Traditional compression treats pixels or waveforms as raw data — SSCA Layer 8 understands what the media means:
- Extracts objects, actions, relations, and context from visual/audio input
- Builds a scene graph (nodes = objects/attributes, edges = relations over time)
- Feeds the graph into SSCA’s core pipeline (Layers 1–9) for semantic compression
- Preserves meaning losslessly while traditional codecs handle the perceptual layer
Result: 20–40% additional savings on full multimedia streams, plus searchable, queryable meaning (e.g., “find all frames with person holding phone”).

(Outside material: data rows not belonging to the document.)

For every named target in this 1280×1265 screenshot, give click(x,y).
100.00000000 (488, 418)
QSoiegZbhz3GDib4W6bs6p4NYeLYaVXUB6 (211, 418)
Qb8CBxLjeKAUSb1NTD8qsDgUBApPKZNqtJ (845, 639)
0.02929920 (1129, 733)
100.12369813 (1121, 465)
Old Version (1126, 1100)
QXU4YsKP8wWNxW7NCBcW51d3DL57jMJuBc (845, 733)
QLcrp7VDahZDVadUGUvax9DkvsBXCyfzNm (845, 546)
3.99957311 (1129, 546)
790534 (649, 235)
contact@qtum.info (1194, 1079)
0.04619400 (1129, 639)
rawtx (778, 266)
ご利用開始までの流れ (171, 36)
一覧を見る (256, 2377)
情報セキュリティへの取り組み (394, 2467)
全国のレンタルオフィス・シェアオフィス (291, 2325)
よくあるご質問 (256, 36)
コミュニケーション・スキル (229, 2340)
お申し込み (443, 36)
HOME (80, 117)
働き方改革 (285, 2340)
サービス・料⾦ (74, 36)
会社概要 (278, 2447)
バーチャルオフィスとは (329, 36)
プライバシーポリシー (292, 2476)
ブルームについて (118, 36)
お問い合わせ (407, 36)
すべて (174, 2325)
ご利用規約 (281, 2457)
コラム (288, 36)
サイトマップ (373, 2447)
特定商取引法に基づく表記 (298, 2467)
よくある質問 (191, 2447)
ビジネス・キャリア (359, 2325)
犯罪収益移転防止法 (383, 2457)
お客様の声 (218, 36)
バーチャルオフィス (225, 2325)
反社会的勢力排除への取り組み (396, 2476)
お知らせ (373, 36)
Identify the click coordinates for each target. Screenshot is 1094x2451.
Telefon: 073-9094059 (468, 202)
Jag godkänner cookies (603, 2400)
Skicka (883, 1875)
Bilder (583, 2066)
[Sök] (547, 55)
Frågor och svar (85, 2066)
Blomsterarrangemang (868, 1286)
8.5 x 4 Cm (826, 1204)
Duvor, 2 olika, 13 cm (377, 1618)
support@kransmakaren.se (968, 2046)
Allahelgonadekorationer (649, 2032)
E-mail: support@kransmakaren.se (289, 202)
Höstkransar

How Layer 8 Works – High-Level Flowchart
Input: Image • Video frame • Audio clip
│
├─► 1. Extraction
│ │
│ ├─ Images/Video: OpenPSG / HIERCOM / STKET → temporal scene graphs
│ │
│ └─ Audio: Whisper transcripts + event detection (speech, laughter, music) → semantic triples
│
│
├─► 2. Graph Construction
│ │
│ └─ Nodes: Objects (car), attributes (red, moving)
│ │
│ └─ Edges: Spatial (near), temporal (before/during), actions (holding, walking toward)
│
│
├─► 3. Compression
│ │
│ └─ Feed graph to SSCA Layers 1–9
│ │
│ └─ Compress graph to 15–30% of JSON size (vs 40–60% with Brotli)
│ │
│ └─ Store alongside perceptual media (AVIF for images, Opus for audio)
│
│
└─► 4. Decompression (Reverse)
│
└─ Reconstruct graph losslessly
│
└─ Combine with decompressed perceptual media
│
└─ Enable semantic search (“person near car”) without full media scan
Layer 0 auto-selects lightweight models on edge devices to save power.
Layer 8 turns SSCA from a text compressor into a true multimodal semantic engine — the foundation for next-gen video, AR, and thought-to-text systems.